## TO DO:
Could you extract every entry below and reproduce it exactly?

═════ RECORDS SHOWN ═════

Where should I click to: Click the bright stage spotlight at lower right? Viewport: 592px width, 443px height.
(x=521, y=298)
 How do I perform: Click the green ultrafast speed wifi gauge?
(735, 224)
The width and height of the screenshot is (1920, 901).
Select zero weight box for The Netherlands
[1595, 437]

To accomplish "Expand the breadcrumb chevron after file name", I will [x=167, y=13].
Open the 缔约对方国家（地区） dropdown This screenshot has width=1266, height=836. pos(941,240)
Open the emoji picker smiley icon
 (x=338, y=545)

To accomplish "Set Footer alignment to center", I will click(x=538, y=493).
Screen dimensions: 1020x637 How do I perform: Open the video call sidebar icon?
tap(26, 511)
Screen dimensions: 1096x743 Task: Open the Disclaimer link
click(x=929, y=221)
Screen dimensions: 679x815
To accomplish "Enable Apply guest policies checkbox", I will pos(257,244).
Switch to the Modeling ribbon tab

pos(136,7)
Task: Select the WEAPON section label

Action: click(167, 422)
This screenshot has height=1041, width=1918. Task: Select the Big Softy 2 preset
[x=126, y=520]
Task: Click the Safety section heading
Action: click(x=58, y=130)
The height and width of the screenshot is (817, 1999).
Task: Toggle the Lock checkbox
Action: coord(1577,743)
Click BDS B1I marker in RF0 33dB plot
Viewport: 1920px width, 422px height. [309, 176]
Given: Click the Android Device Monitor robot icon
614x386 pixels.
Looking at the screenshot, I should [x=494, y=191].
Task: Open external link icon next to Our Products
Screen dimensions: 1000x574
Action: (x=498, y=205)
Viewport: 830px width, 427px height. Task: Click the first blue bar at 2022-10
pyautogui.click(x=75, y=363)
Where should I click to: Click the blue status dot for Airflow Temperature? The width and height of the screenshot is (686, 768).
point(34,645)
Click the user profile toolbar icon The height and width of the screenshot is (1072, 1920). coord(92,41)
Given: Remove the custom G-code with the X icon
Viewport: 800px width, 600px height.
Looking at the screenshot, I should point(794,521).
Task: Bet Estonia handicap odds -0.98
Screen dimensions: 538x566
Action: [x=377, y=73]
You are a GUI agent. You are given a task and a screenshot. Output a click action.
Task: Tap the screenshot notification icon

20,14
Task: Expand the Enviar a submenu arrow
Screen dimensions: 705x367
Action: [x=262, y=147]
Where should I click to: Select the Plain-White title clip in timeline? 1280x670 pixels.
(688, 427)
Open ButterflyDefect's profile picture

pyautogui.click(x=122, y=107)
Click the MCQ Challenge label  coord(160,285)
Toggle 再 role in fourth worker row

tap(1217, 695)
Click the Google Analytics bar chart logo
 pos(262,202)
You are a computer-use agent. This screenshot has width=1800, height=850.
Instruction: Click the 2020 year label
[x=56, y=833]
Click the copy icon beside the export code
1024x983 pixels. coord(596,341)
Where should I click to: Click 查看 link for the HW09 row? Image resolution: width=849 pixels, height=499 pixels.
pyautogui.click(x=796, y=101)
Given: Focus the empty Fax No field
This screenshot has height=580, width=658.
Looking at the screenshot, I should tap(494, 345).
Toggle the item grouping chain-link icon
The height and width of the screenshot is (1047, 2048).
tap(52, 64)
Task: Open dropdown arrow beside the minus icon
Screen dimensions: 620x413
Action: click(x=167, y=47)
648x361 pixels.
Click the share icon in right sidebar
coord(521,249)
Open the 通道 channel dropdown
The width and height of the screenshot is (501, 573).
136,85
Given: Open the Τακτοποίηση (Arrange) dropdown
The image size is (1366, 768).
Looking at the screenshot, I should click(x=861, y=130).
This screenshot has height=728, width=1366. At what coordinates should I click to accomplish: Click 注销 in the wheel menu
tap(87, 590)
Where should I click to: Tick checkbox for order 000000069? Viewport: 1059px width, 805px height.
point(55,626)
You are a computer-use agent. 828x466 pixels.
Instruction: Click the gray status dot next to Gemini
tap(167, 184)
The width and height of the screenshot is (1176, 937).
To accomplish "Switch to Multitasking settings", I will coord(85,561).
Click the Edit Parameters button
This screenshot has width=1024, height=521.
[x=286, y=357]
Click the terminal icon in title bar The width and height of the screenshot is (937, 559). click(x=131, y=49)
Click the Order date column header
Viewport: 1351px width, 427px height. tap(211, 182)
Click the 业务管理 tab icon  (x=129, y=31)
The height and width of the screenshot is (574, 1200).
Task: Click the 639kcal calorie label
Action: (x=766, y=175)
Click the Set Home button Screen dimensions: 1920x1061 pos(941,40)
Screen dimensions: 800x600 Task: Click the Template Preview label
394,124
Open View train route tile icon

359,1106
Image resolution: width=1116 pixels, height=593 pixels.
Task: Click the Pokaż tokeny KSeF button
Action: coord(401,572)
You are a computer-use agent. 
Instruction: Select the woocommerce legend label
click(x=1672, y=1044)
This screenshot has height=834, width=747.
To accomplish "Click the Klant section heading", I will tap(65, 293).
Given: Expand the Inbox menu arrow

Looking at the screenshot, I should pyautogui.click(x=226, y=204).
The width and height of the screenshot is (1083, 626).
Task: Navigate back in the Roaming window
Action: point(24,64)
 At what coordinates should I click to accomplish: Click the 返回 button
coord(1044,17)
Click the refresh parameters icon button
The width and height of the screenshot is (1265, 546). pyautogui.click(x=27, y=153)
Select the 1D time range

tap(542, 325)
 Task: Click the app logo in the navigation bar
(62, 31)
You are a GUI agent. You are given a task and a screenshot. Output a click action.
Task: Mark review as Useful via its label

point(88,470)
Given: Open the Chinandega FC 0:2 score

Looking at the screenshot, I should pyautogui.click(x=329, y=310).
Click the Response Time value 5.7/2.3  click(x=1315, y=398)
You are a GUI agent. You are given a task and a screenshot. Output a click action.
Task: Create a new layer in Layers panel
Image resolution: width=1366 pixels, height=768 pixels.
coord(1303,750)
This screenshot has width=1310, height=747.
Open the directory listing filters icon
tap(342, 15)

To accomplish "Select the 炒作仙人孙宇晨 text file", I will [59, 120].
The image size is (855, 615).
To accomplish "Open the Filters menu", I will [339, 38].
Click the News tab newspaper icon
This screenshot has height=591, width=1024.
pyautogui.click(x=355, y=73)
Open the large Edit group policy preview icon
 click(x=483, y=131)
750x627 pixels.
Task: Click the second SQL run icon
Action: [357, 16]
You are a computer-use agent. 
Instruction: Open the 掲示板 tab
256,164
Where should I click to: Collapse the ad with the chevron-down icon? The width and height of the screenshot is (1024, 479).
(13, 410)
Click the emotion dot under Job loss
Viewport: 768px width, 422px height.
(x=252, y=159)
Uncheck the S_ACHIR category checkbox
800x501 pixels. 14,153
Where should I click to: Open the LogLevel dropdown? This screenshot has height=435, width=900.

═════

## WRITTEN REPLY:
Where should I click to: Click the bright stage spotlight at lower right? Viewport: 592px width, 443px height.
(x=521, y=298)
 How do I perform: Click the green ultrafast speed wifi gauge?
(735, 224)
The width and height of the screenshot is (1920, 901).
Select zero weight box for The Netherlands
[1595, 437]

To accomplish "Expand the breadcrumb chevron after file name", I will [x=167, y=13].
Open the 缔约对方国家（地区） dropdown This screenshot has width=1266, height=836. pos(941,240)
Open the emoji picker smiley icon
 (x=338, y=545)

To accomplish "Set Footer alignment to center", I will click(x=538, y=493).
Screen dimensions: 1020x637 How do I perform: Open the video call sidebar icon?
tap(26, 511)
Screen dimensions: 1096x743 Task: Open the Disclaimer link
click(x=929, y=221)
Screen dimensions: 679x815
To accomplish "Enable Apply guest policies checkbox", I will pos(257,244).
Switch to the Modeling ribbon tab

pos(136,7)
Task: Select the WEAPON section label

Action: click(167, 422)
This screenshot has height=1041, width=1918. Task: Select the Big Softy 2 preset
[x=126, y=520]
Task: Click the Safety section heading
Action: click(x=58, y=130)
The height and width of the screenshot is (817, 1999).
Task: Toggle the Lock checkbox
Action: coord(1577,743)
Click BDS B1I marker in RF0 33dB plot
Viewport: 1920px width, 422px height. [309, 176]
Given: Click the Android Device Monitor robot icon
614x386 pixels.
Looking at the screenshot, I should [x=494, y=191].
Task: Open external link icon next to Our Products
Screen dimensions: 1000x574
Action: (x=498, y=205)
Viewport: 830px width, 427px height. Task: Click the first blue bar at 2022-10
pyautogui.click(x=75, y=363)
Where should I click to: Click the blue status dot for Airflow Temperature? The width and height of the screenshot is (686, 768).
point(34,645)
Click the user profile toolbar icon The height and width of the screenshot is (1072, 1920). coord(92,41)
Given: Remove the custom G-code with the X icon
Viewport: 800px width, 600px height.
Looking at the screenshot, I should point(794,521).
Task: Bet Estonia handicap odds -0.98
Screen dimensions: 538x566
Action: [x=377, y=73]
You are a GUI agent. You are given a task and a screenshot. Output a click action.
Task: Tap the screenshot notification icon

20,14
Task: Expand the Enviar a submenu arrow
Screen dimensions: 705x367
Action: [x=262, y=147]
Where should I click to: Select the Plain-White title clip in timeline? 1280x670 pixels.
(688, 427)
Open ButterflyDefect's profile picture

pyautogui.click(x=122, y=107)
Click the MCQ Challenge label  coord(160,285)
Toggle 再 role in fourth worker row

tap(1217, 695)
Click the Google Analytics bar chart logo
 pos(262,202)
You are a computer-use agent. This screenshot has width=1800, height=850.
Instruction: Click the 2020 year label
[x=56, y=833]
Click the copy icon beside the export code
1024x983 pixels. coord(596,341)
Where should I click to: Click 查看 link for the HW09 row? Image resolution: width=849 pixels, height=499 pixels.
pyautogui.click(x=796, y=101)
Given: Focus the empty Fax No field
This screenshot has height=580, width=658.
Looking at the screenshot, I should tap(494, 345).
Toggle the item grouping chain-link icon
The height and width of the screenshot is (1047, 2048).
tap(52, 64)
Task: Open dropdown arrow beside the minus icon
Screen dimensions: 620x413
Action: click(x=167, y=47)
648x361 pixels.
Click the share icon in right sidebar
coord(521,249)
Open the 通道 channel dropdown
The width and height of the screenshot is (501, 573).
136,85
Given: Open the Τακτοποίηση (Arrange) dropdown
The image size is (1366, 768).
Looking at the screenshot, I should click(x=861, y=130).
This screenshot has height=728, width=1366. At what coordinates should I click to accomplish: Click 注销 in the wheel menu
tap(87, 590)
Where should I click to: Tick checkbox for order 000000069? Viewport: 1059px width, 805px height.
point(55,626)
You are a computer-use agent. 828x466 pixels.
Instruction: Click the gray status dot next to Gemini
tap(167, 184)
The width and height of the screenshot is (1176, 937).
To accomplish "Switch to Multitasking settings", I will coord(85,561).
Click the Edit Parameters button
This screenshot has width=1024, height=521.
[x=286, y=357]
Click the terminal icon in title bar The width and height of the screenshot is (937, 559). click(x=131, y=49)
Click the Order date column header
Viewport: 1351px width, 427px height. tap(211, 182)
Click the 业务管理 tab icon  (x=129, y=31)
The height and width of the screenshot is (574, 1200).
Task: Click the 639kcal calorie label
Action: (x=766, y=175)
Click the Set Home button Screen dimensions: 1920x1061 pos(941,40)
Screen dimensions: 800x600 Task: Click the Template Preview label
394,124
Open View train route tile icon

359,1106
Image resolution: width=1116 pixels, height=593 pixels.
Task: Click the Pokaż tokeny KSeF button
Action: coord(401,572)
You are a computer-use agent. 
Instruction: Select the woocommerce legend label
click(x=1672, y=1044)
This screenshot has height=834, width=747.
To accomplish "Click the Klant section heading", I will tap(65, 293).
Given: Expand the Inbox menu arrow

Looking at the screenshot, I should pyautogui.click(x=226, y=204).
The width and height of the screenshot is (1083, 626).
Task: Navigate back in the Roaming window
Action: point(24,64)
 At what coordinates should I click to accomplish: Click the 返回 button
coord(1044,17)
Click the refresh parameters icon button
The width and height of the screenshot is (1265, 546). pyautogui.click(x=27, y=153)
Select the 1D time range

tap(542, 325)
 Task: Click the app logo in the navigation bar
(62, 31)
You are a GUI agent. You are given a task and a screenshot. Output a click action.
Task: Mark review as Useful via its label

point(88,470)
Given: Open the Chinandega FC 0:2 score

Looking at the screenshot, I should pyautogui.click(x=329, y=310).
Click the Response Time value 5.7/2.3  click(x=1315, y=398)
You are a GUI agent. You are given a task and a screenshot. Output a click action.
Task: Create a new layer in Layers panel
Image resolution: width=1366 pixels, height=768 pixels.
coord(1303,750)
This screenshot has width=1310, height=747.
Open the directory listing filters icon
tap(342, 15)

To accomplish "Select the 炒作仙人孙宇晨 text file", I will [59, 120].
The image size is (855, 615).
To accomplish "Open the Filters menu", I will [339, 38].
Click the News tab newspaper icon
This screenshot has height=591, width=1024.
pyautogui.click(x=355, y=73)
Open the large Edit group policy preview icon
 click(x=483, y=131)
750x627 pixels.
Task: Click the second SQL run icon
Action: [357, 16]
You are a computer-use agent. 
Instruction: Open the 掲示板 tab
256,164
Where should I click to: Collapse the ad with the chevron-down icon? The width and height of the screenshot is (1024, 479).
(13, 410)
Click the emotion dot under Job loss
Viewport: 768px width, 422px height.
(x=252, y=159)
Uncheck the S_ACHIR category checkbox
800x501 pixels. 14,153
Where should I click to: Open the LogLevel dropdown? This screenshot has height=435, width=900.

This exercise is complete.